It's just shoot when you have to do it at 90+ miles and a whole heap of climbing beforehand. I'm changing my rear cassette from 25 to 28 for this!!


----------



## SS Retro (25 Jan 2014)

Honister South to North the last quarter mile has a brutal ramp to the summit but there is a cafe on the top, this would be my choice to climb it.
North to South has constant gradient changes from steep to bit steeper.


----------



## Pedrosanchezo (25 Jan 2014)

Well this is what i'm dealing with:

http://www.bikeit.eclipse.co.uk/localrides/ride2/index.htm


----------



## 400bhp (25 Jan 2014)

Good luck Pedro

I've done Whinlatter & Honister before (on the same ride).

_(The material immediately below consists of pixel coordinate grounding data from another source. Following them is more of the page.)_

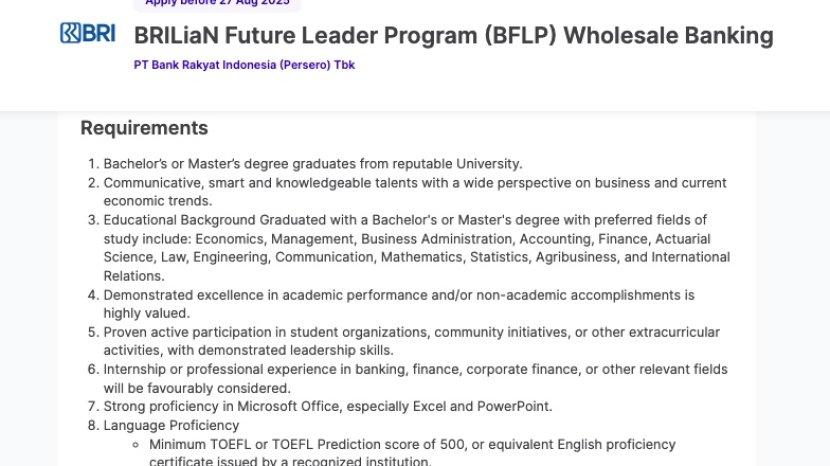Viewport: 830px width, 466px height.
Task: Click the 'highly valued' text line
Action: (145, 313)
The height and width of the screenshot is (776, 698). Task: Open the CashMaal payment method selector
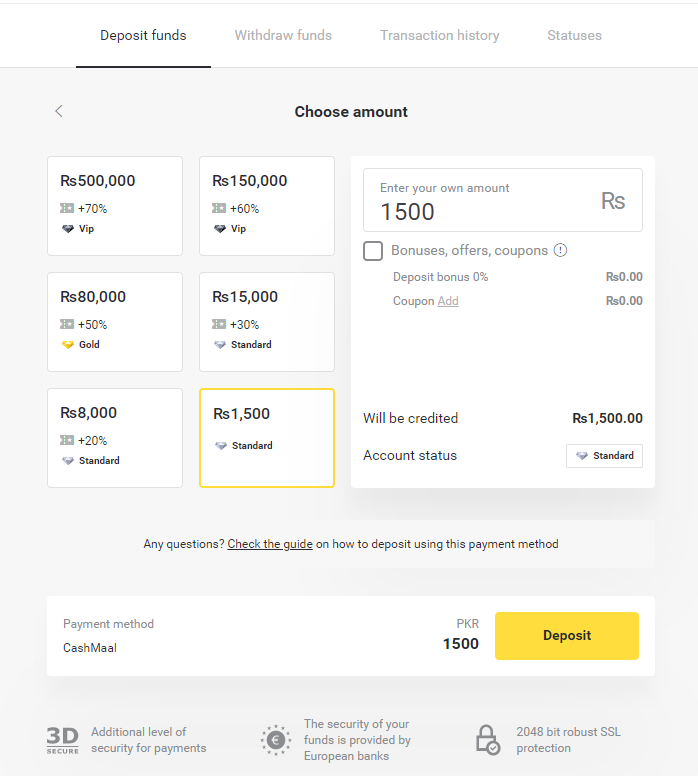point(90,647)
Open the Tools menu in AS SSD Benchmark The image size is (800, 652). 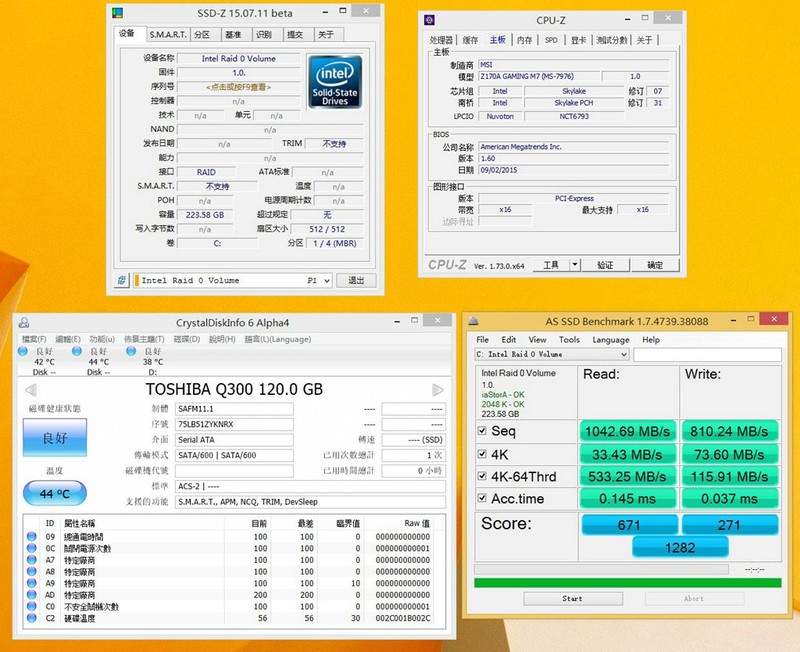point(568,338)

Whinlatter is a breeze. Careful on the descent of Honister, it's pretty tricky.

No "The Struggle" climb? That's a bugger.


----------



## Pedrosanchezo (25 Jan 2014)

400bhp said:


> Good luck Pedro
> 
> I've done Whinlatter & Honister before (on the same ride). Whinlatter is a breeze. Careful on the descent of Honister, it's pretty tricky.
> 
> No "The Struggle" climb? That's a bugger.

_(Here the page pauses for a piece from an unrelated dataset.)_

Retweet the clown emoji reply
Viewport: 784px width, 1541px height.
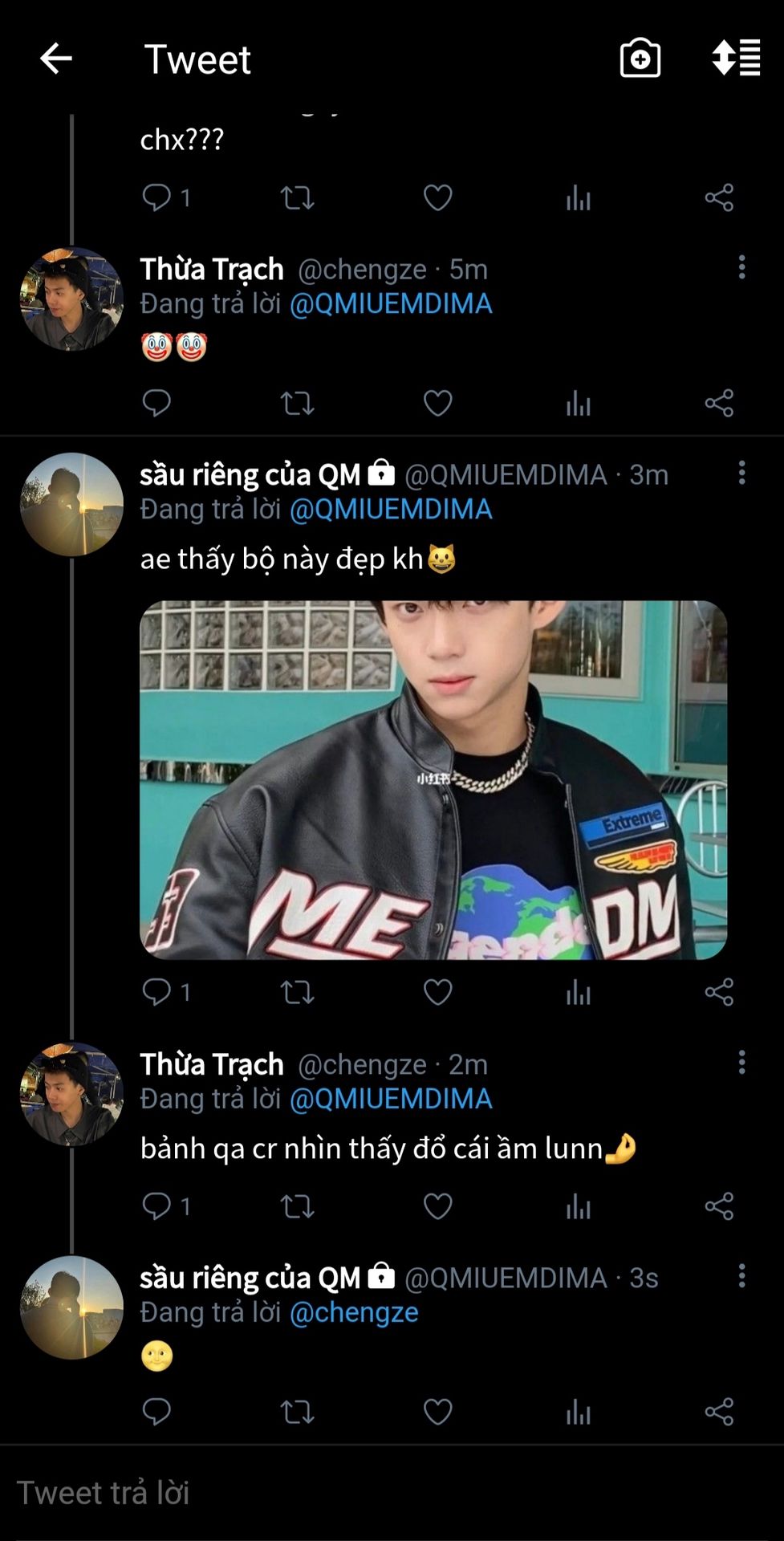pyautogui.click(x=297, y=403)
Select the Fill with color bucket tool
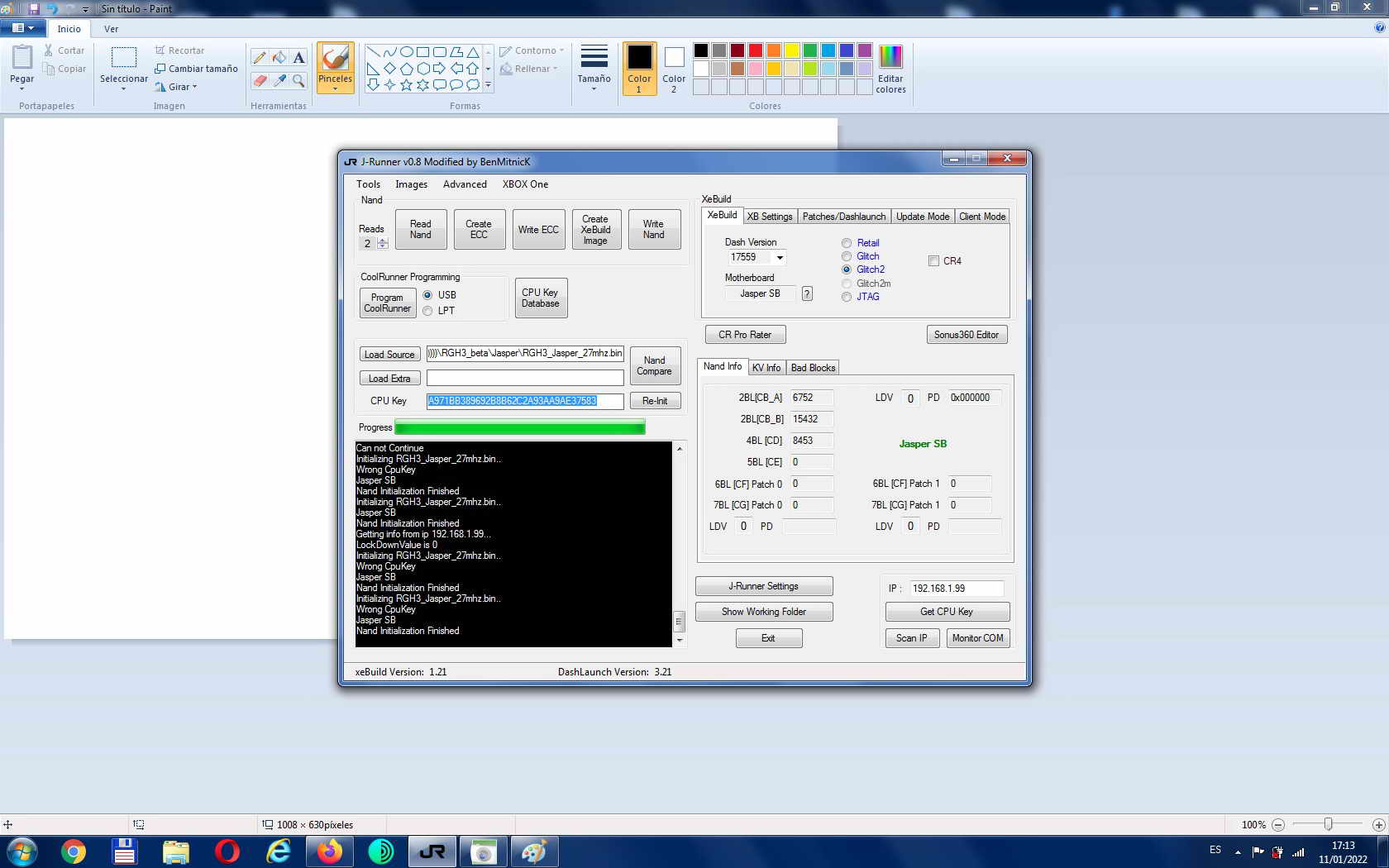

I've not riden any of them but being from where i am from i have ridden some bastard climbs. What i have heard more than anything though is the dangers of the descents. I am a pretty good bike handler though so should be okay. I'm going over with a bunch of friends so i think it will be an awesome weekend away. A rarity in my case after just having a wee boy not so long ago. Kids ruin cycling careers, lol.


----------



## MickeyBlueEyes (26 Jan 2014)

jazzkat said:


> and even gets a bit 'flatish' at one point before kicking up at a pair of hairpins just before the last gradient.



I remember this part when riding it, the part I thought "Oh this has leveled out", before checking the gradient on the Garmin, it was still going 10% upwards, just feels level 'cos of what you've just done.


----------



## Hip Priest (26 Jan 2014)

I'm doing the Fred route later this year (not on the day of the event). I know what to do to get up the hills - train a lot and lose weight. But I'm a cowardly descender, so getting down should be even more of a problem. Might have to carry a spare set of brake blocks!


----------



## 400bhp (26 Jan 2014)

Hip Priest said:


> I'm doing the Fred route later this year (not on the day of the event). I know what to do to get up the hills - train a lot and lose weight. But I'm a cowardly descender, so getting down should be even more of a problem. Might have to carry a *spare set of* brake *blocks!*



I misread that as something else the first time


----------



## jazzkat (26 Jan 2014)

Hip Priest said:


> I'm doing the Fred route later this year (not on the day of the event). I know what to do to get up the hills - train a lot and lose weight. But I'm a cowardly descender, so getting down should be even more of a problem. Might have to carry a spare set of brake blocks!


You do right taking it easy on the descents. The roads are rippled, gravelly and as soon as you let go of the brakes you are instantly doing 20+mph. Every year in the Fred there are numerous accidents, mostly on the descents. 
If it's wet the the issues are compounded. Last year I went over the top of Wrynose going towards Hardknott in the rain. As the speed picked up I thought "Hello, time for some brakes". As The rims and blocks were wet it took a few seconds for them to sweep the rim and start to slow me down, by which time I was going a lot faster than I wanted to be going. 
There was a serious pinch mark in my saddle I can tell you!

I found when I did the Fred the Cold fell bit is the toughest, it's usually into a head wind, there's no real 'named' climbs but all the little rises take digs out of the reserves and seems to go on for ever until you get to Eskdale and so when you hit the last big push at Hardknott you do have to dig deep. It's a great event though.


----------



## SS Retro (27 Jan 2014)

These guys know about honister The Honister 92 Cycling Club http://www.honister92.com/ 
I see at lot of there jerseys at work its like Sellafields own cycling club!


----------



## Kestevan (27 Jan 2014)

Did Hardknott & Wrynose on the C2C last year. 

Hardknott was quite possibly the first time I've ever had to push a bike downhill as well as up. The last 100yds of 33% descent was wet, gravel strewn and tbh looked like an accident waiting to happen..... I bottled it and pushed.

I've also pushed my bike up Rosedale Chimney, and Winnats (seeing a pattern here?). Hardknott was worse.

Wrynose was comparatively easy....


----------



## nickyboy (27 Jan 2014)

400bhp said:


> :shudder:
> 
> Bl00dy hate that climb.



Me too. I only do it on days with a nice tailwind to kid myself that I am a capable climber


----------